La diversité génétique des espèces et des populations végétales est généralement considérée comme le principal déterminant du changement évolutif, la réduction de la diversité constituant une menace pour leur survie à long terme. La diversité épigénétique est maintenant reconnue comme une autre couche de variation héréditaire avec des conséquences adaptatives potentielles. La variation épigénétique résulte de la méthylation de l'ADN et de l'état modifié de la chromatine et est souvent héritée au fil des générations dans les populations végétales. Une caractéristique déterminante qui distingue la variation épigénétique de la variation génétique est la capacité à présenter des modifications en réponse à des facteurs environnementaux. Cela suggère que la diversité épigénétique pourrait parfois atténuer la perte de diversité génétique et fournir un mécanisme de "sauvegarde évolutive" pour les plantes sauvages confrontées au stress environnemental.

Individus en fleurs de quatre des quatorze espèces incluses dans cette étude. Les endémiques restreintes Convolvulus boissieri et Érodium cazorlanum à gauche, et leurs congénères répandus convolvulus arvensis et Érodium cicutarium sur la droite. Crédit photo : CM Herrera.

Dans leur nouvelle étude en AoBP, Médrano et al. étudier cette hypothèse en comparant la diversité génétique et épigénétique de sept paires d'espèces cogénériques dans le sud-est de l'Espagne. Chaque paire comprenait une espèce endémique avec une aire de répartition restreinte occupant des environnements stressants et une avec une distribution étendue occupant des habitats plus favorables. Toutes les populations étudiées présentaient des niveaux modérés à élevés de polymorphisme génétique. Cependant, contrairement aux attentes, les populations d'espèces endémiques et répandues restreintes ne différaient pas en diversité génétique ou épigénétique moyenne dans la région d'étude. Ces résultats suggèrent qu'une plus grande diversité épigénétique pourrait atténuer la perte de diversité génétique dans certaines populations de plantes endémiques, mais d'autres caractéristiques des plantes sont essentielles pour bien comprendre la relation entre les diversités génétiques et épigénétiques. Les auteurs suggèrent que des travaux supplémentaires devraient se concentrer sur les effets que d'autres traits intrinsèques des plantes (par exemple, la forme de vie) et les caractéristiques de la population (par exemple, la taille, l'isolement) peuvent avoir dans les modèles comparatifs multi-espèces de co-variation génétique et épigénétique dans cette région du hotspot méditerranéen ou ailleurs.
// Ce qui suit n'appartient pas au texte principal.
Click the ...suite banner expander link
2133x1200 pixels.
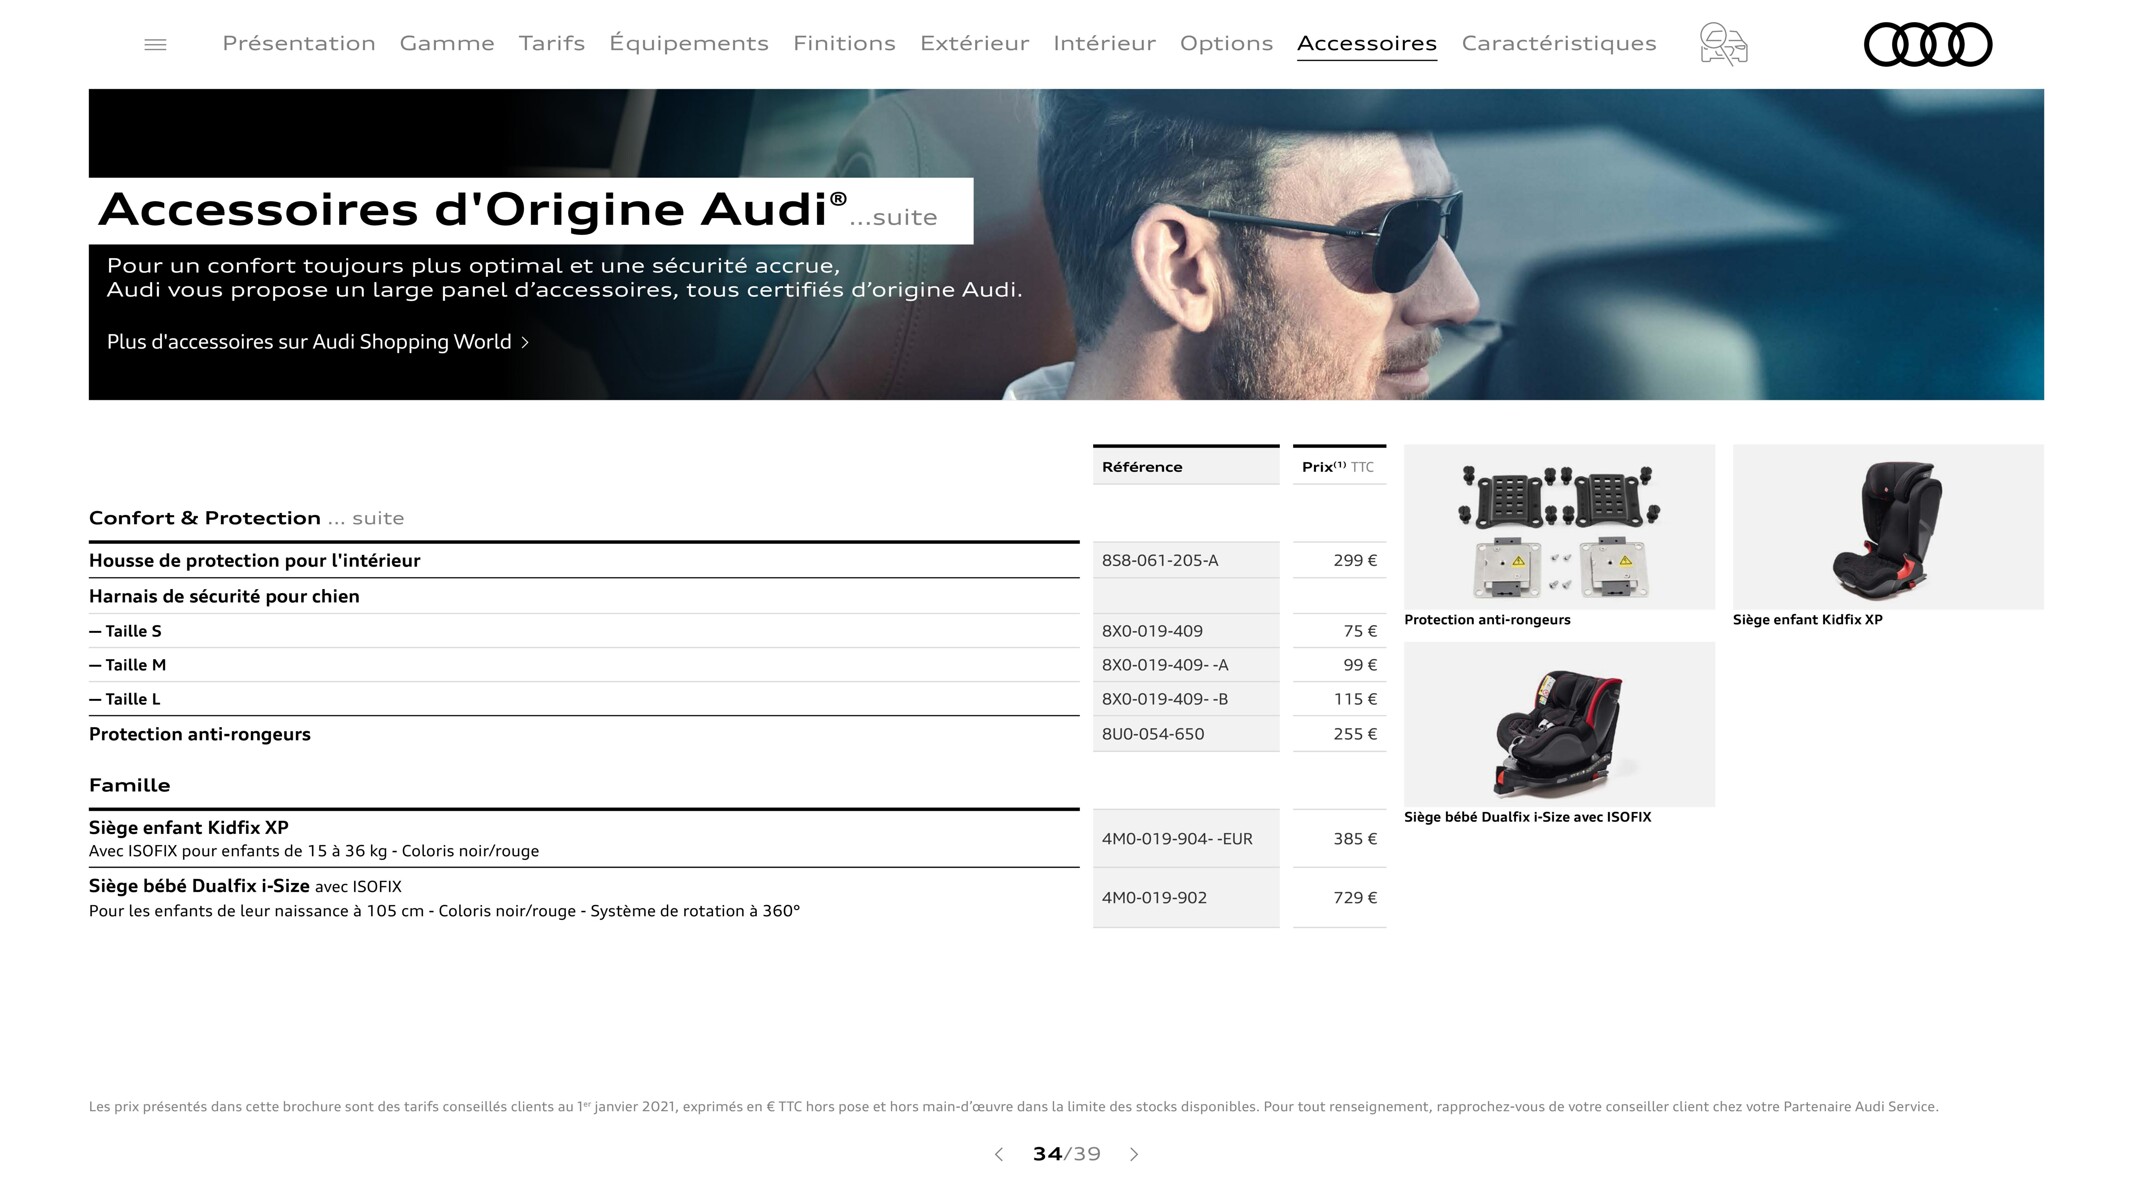click(x=897, y=217)
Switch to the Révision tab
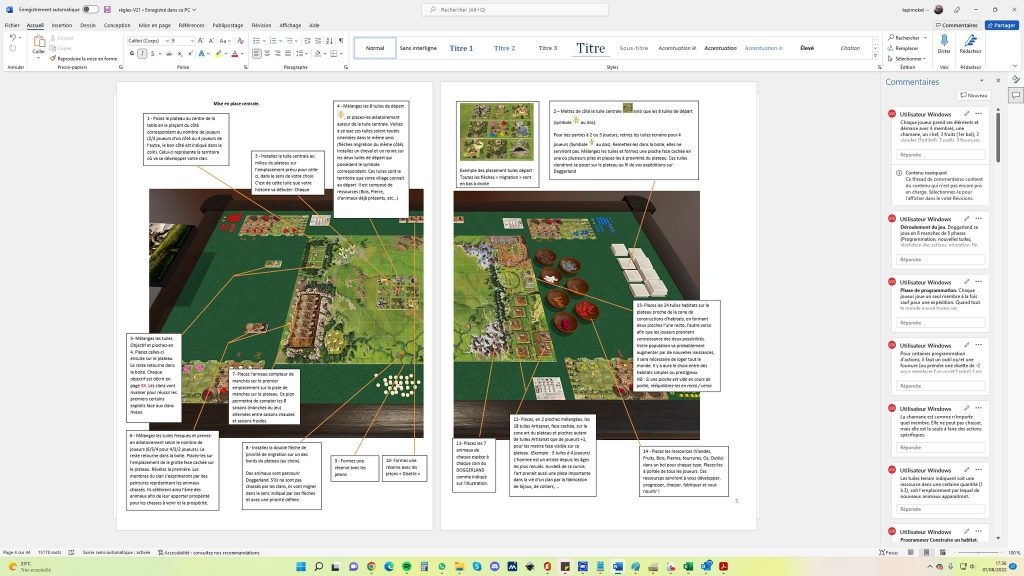The width and height of the screenshot is (1024, 576). [261, 25]

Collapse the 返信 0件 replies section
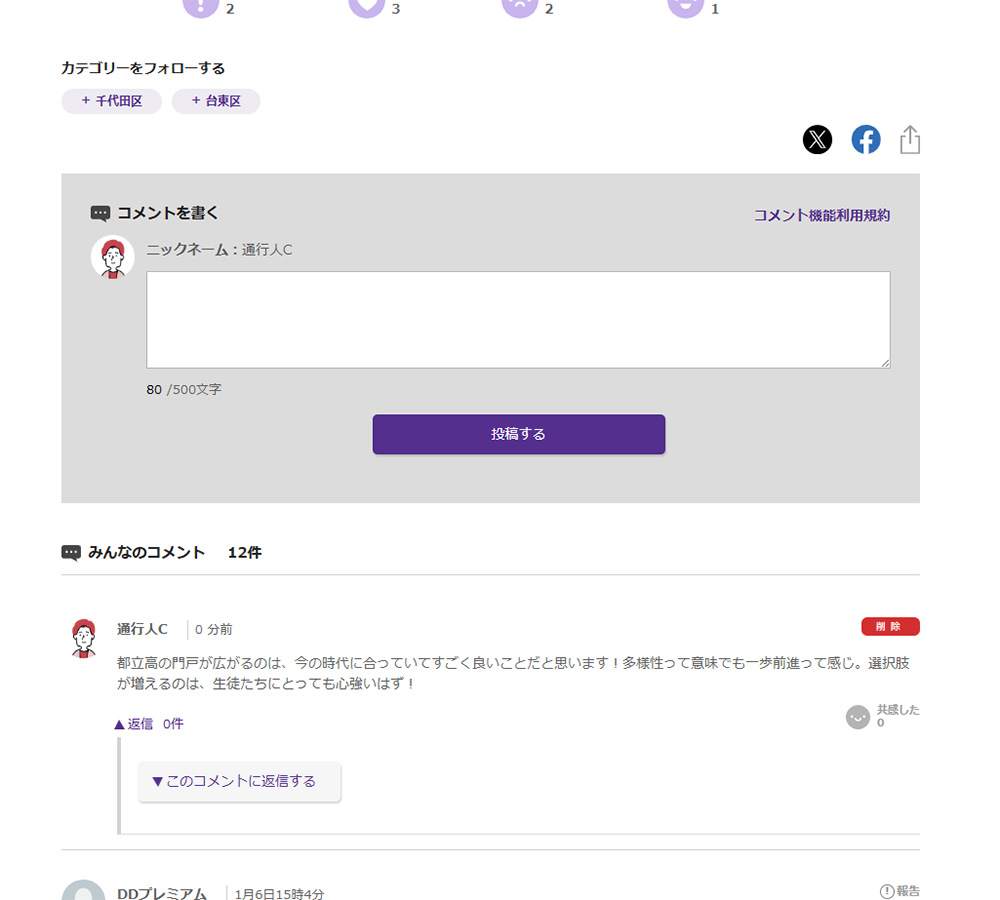coord(148,724)
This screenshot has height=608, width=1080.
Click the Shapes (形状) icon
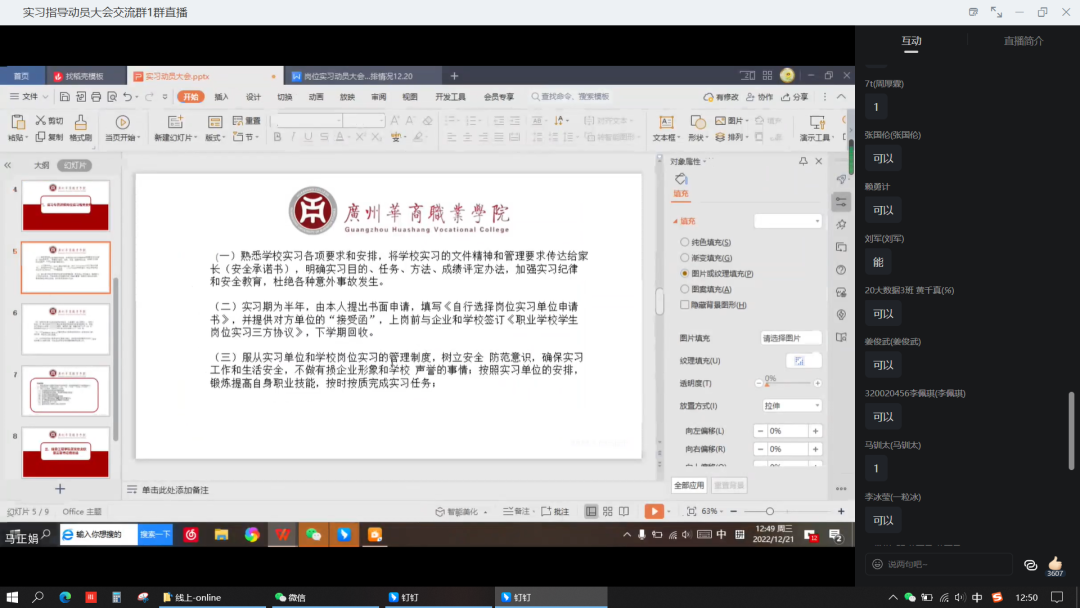click(x=696, y=124)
Cet article a été publié dans le cadre de la AoBP Numéro spécial intitulé L'écologie et la génétique de la différenciation des populations chez les plantes.

Point culminant de la recherche

Mónica Medrano est une chercheuse en sciences végétales qui travaille actuellement à la station biologique de Doñana du Conseil national de la recherche espagnol, dont les recherches sont motivées par la question fondamentale de comprendre comment les plantes interagissent et s'adaptent à leur environnement biotique et abiotique. Au début de sa carrière, elle a tenté de répondre à des questions liées à l'évolution florale, aux stratégies de reproduction sexuée et à la façon dont certains traits floraux influencent les systèmes d'accouplement chez les plantes à fleurs. Elle a également abordé des questions liées à la génétique des populations et à la conservation des plantes endémiques. Plus récemment, elle a été impliquée dans une ligne de recherche qui vise à élucider le rôle des processus épigénétiques dans les populations et communautés naturelles, et à évaluer l'importance de l'épigénétique dans les processus micro- et macro-évolutifs chez les Angiospermes.